■ **What the task requires**
All of the lines below should be copied word for word.

━━━━━━━━

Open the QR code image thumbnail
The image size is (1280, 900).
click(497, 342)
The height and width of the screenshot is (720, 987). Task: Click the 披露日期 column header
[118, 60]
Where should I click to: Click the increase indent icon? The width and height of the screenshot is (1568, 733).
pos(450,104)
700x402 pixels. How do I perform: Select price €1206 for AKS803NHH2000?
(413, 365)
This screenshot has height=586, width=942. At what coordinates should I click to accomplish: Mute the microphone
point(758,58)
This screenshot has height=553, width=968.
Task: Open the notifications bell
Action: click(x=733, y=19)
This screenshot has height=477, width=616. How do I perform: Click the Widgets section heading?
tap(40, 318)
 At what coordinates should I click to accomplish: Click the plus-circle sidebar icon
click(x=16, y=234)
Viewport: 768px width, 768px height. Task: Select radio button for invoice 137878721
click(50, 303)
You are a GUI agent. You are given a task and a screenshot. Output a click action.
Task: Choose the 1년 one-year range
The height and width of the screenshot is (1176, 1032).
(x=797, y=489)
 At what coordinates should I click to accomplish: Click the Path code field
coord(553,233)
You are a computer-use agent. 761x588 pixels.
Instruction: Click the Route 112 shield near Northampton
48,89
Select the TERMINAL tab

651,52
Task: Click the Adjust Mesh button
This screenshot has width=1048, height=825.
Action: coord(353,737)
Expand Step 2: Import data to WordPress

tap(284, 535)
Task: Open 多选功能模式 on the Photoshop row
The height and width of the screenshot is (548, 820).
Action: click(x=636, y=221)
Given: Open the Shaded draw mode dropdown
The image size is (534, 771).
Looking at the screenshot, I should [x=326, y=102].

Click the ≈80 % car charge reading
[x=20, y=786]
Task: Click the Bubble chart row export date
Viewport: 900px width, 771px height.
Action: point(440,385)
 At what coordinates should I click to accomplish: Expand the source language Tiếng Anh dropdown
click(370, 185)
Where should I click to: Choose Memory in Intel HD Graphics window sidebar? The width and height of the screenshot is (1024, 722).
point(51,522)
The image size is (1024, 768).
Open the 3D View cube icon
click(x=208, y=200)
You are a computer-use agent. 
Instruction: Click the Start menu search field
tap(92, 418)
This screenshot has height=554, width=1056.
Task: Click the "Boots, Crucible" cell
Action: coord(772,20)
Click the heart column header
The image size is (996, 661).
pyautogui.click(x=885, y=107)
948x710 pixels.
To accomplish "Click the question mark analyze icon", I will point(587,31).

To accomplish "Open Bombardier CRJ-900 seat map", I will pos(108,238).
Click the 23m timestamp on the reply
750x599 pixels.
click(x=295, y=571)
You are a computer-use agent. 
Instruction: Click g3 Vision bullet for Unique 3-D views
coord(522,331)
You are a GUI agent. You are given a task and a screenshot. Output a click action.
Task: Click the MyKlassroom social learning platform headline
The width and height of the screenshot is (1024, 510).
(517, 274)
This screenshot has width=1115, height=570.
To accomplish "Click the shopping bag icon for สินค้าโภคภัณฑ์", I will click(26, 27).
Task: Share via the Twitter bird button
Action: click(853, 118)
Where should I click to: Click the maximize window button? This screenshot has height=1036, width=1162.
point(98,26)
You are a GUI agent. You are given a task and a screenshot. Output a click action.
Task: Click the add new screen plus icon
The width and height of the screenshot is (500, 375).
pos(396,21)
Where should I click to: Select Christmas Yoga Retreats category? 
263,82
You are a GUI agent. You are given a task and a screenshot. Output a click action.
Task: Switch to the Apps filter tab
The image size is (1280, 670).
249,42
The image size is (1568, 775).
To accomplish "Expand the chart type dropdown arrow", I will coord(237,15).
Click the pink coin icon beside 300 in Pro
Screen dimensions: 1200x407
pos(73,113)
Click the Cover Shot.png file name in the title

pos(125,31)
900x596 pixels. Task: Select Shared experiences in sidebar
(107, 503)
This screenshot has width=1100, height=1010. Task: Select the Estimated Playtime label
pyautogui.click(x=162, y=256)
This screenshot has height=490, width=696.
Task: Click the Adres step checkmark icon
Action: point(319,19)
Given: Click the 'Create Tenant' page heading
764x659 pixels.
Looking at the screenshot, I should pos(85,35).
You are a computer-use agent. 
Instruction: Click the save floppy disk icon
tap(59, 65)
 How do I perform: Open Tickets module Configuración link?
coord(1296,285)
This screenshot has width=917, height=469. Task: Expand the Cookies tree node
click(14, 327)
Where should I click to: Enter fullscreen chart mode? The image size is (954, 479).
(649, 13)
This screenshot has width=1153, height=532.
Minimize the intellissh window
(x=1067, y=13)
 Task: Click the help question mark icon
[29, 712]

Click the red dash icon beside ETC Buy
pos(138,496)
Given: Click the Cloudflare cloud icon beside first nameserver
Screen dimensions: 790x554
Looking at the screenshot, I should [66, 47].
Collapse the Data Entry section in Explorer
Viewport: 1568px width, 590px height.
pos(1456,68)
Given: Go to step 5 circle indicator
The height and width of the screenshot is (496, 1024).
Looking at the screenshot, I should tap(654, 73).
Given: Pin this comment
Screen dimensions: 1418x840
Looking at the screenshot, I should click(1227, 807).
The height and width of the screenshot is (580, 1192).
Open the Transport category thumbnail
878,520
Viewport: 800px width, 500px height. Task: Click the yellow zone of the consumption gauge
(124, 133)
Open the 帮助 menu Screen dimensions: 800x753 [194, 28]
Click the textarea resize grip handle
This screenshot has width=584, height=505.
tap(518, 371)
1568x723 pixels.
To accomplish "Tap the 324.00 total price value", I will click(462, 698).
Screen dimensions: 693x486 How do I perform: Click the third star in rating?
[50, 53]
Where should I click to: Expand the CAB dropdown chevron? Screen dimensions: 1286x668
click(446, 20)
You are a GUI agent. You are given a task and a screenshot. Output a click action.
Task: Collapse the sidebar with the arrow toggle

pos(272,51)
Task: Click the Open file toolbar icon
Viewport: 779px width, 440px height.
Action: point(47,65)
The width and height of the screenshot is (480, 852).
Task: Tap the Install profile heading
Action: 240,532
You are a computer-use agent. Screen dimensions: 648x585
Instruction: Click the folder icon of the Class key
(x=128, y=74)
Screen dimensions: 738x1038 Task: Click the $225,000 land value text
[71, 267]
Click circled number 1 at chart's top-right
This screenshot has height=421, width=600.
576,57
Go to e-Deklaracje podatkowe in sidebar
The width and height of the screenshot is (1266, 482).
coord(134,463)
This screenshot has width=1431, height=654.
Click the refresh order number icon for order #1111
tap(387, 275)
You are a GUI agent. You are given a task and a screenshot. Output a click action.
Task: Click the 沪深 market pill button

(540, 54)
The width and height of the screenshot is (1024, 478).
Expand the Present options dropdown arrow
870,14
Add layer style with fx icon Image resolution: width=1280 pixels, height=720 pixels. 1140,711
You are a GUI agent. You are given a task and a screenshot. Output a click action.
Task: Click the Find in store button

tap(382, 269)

━━━━━━━━

■ **The answer**
Open the QR code image thumbnail
The image size is (1280, 900).
click(497, 342)
The height and width of the screenshot is (720, 987). Task: Click the 披露日期 column header
[118, 60]
Where should I click to: Click the increase indent icon? The width and height of the screenshot is (1568, 733).
pos(450,104)
700x402 pixels. How do I perform: Select price €1206 for AKS803NHH2000?
(413, 365)
This screenshot has height=586, width=942. At what coordinates should I click to accomplish: Mute the microphone
point(758,58)
This screenshot has height=553, width=968.
Task: Open the notifications bell
Action: click(x=733, y=19)
This screenshot has height=477, width=616. How do I perform: Click the Widgets section heading?
tap(40, 318)
 At what coordinates should I click to accomplish: Click the plus-circle sidebar icon
click(x=16, y=234)
Viewport: 768px width, 768px height. Task: Select radio button for invoice 137878721
click(50, 303)
You are a GUI agent. You are given a task and a screenshot. Output a click action.
Task: Choose the 1년 one-year range
The height and width of the screenshot is (1176, 1032).
(x=797, y=489)
 At what coordinates should I click to accomplish: Click the Path code field
coord(553,233)
You are a computer-use agent. 761x588 pixels.
Instruction: Click the Route 112 shield near Northampton
48,89
Select the TERMINAL tab

651,52
Task: Click the Adjust Mesh button
This screenshot has width=1048, height=825.
Action: coord(353,737)
Expand Step 2: Import data to WordPress

tap(284, 535)
Task: Open 多选功能模式 on the Photoshop row
The height and width of the screenshot is (548, 820).
Action: click(x=636, y=221)
Given: Open the Shaded draw mode dropdown
The image size is (534, 771).
Looking at the screenshot, I should [x=326, y=102].

Click the ≈80 % car charge reading
[x=20, y=786]
Task: Click the Bubble chart row export date
Viewport: 900px width, 771px height.
Action: point(440,385)
 At what coordinates should I click to accomplish: Expand the source language Tiếng Anh dropdown
click(370, 185)
Where should I click to: Choose Memory in Intel HD Graphics window sidebar? The width and height of the screenshot is (1024, 722).
point(51,522)
The image size is (1024, 768).
Open the 3D View cube icon
click(x=208, y=200)
You are a computer-use agent. 
Instruction: Click the Start menu search field
tap(92, 418)
This screenshot has height=554, width=1056.
Task: Click the "Boots, Crucible" cell
Action: coord(772,20)
Click the heart column header
The image size is (996, 661).
pyautogui.click(x=885, y=107)
948x710 pixels.
To accomplish "Click the question mark analyze icon", I will point(587,31).

To accomplish "Open Bombardier CRJ-900 seat map", I will pos(108,238).
Click the 23m timestamp on the reply
750x599 pixels.
click(x=295, y=571)
You are a computer-use agent. 
Instruction: Click g3 Vision bullet for Unique 3-D views
coord(522,331)
You are a GUI agent. You are given a task and a screenshot. Output a click action.
Task: Click the MyKlassroom social learning platform headline
The width and height of the screenshot is (1024, 510).
(517, 274)
This screenshot has width=1115, height=570.
To accomplish "Click the shopping bag icon for สินค้าโภคภัณฑ์", I will click(26, 27).
Task: Share via the Twitter bird button
Action: click(853, 118)
Where should I click to: Click the maximize window button? This screenshot has height=1036, width=1162.
point(98,26)
You are a GUI agent. You are given a task and a screenshot. Output a click action.
Task: Click the add new screen plus icon
The width and height of the screenshot is (500, 375).
pos(396,21)
Where should I click to: Select Christmas Yoga Retreats category? 
263,82
You are a GUI agent. You are given a task and a screenshot. Output a click action.
Task: Switch to the Apps filter tab
The image size is (1280, 670).
249,42
The image size is (1568, 775).
To accomplish "Expand the chart type dropdown arrow", I will coord(237,15).
Click the pink coin icon beside 300 in Pro
Screen dimensions: 1200x407
pos(73,113)
Click the Cover Shot.png file name in the title

pos(125,31)
900x596 pixels. Task: Select Shared experiences in sidebar
(107, 503)
This screenshot has width=1100, height=1010. Task: Select the Estimated Playtime label
pyautogui.click(x=162, y=256)
This screenshot has height=490, width=696.
Task: Click the Adres step checkmark icon
Action: point(319,19)
Given: Click the 'Create Tenant' page heading
764x659 pixels.
Looking at the screenshot, I should pos(85,35).
You are a computer-use agent. 
Instruction: Click the save floppy disk icon
tap(59, 65)
 How do I perform: Open Tickets module Configuración link?
coord(1296,285)
This screenshot has width=917, height=469. Task: Expand the Cookies tree node
click(14, 327)
Where should I click to: Enter fullscreen chart mode? The image size is (954, 479).
(649, 13)
This screenshot has width=1153, height=532.
Minimize the intellissh window
(x=1067, y=13)
 Task: Click the help question mark icon
[29, 712]

Click the red dash icon beside ETC Buy
pos(138,496)
Given: Click the Cloudflare cloud icon beside first nameserver
Screen dimensions: 790x554
Looking at the screenshot, I should [66, 47].
Collapse the Data Entry section in Explorer
Viewport: 1568px width, 590px height.
pos(1456,68)
Given: Go to step 5 circle indicator
The height and width of the screenshot is (496, 1024).
Looking at the screenshot, I should tap(654, 73).
Given: Pin this comment
Screen dimensions: 1418x840
Looking at the screenshot, I should click(1227, 807).
The height and width of the screenshot is (580, 1192).
Open the Transport category thumbnail
878,520
Viewport: 800px width, 500px height. Task: Click the yellow zone of the consumption gauge
(124, 133)
Open the 帮助 menu Screen dimensions: 800x753 [194, 28]
Click the textarea resize grip handle
This screenshot has width=584, height=505.
tap(518, 371)
1568x723 pixels.
To accomplish "Tap the 324.00 total price value", I will click(462, 698).
Screen dimensions: 693x486 How do I perform: Click the third star in rating?
[50, 53]
Where should I click to: Expand the CAB dropdown chevron? Screen dimensions: 1286x668
click(446, 20)
You are a GUI agent. You are given a task and a screenshot. Output a click action.
Task: Collapse the sidebar with the arrow toggle

pos(272,51)
Task: Click the Open file toolbar icon
Viewport: 779px width, 440px height.
Action: point(47,65)
The width and height of the screenshot is (480, 852).
Task: Tap the Install profile heading
Action: 240,532
You are a computer-use agent. Screen dimensions: 648x585
Instruction: Click the folder icon of the Class key
(x=128, y=74)
Screen dimensions: 738x1038 Task: Click the $225,000 land value text
[71, 267]
Click circled number 1 at chart's top-right
This screenshot has height=421, width=600.
576,57
Go to e-Deklaracje podatkowe in sidebar
The width and height of the screenshot is (1266, 482).
coord(134,463)
This screenshot has width=1431, height=654.
Click the refresh order number icon for order #1111
tap(387, 275)
You are a GUI agent. You are given a task and a screenshot. Output a click action.
Task: Click the 沪深 market pill button

(540, 54)
The width and height of the screenshot is (1024, 478).
Expand the Present options dropdown arrow
870,14
Add layer style with fx icon Image resolution: width=1280 pixels, height=720 pixels. 1140,711
You are a GUI agent. You are given a task and a screenshot. Output a click action.
Task: Click the Find in store button

tap(382, 269)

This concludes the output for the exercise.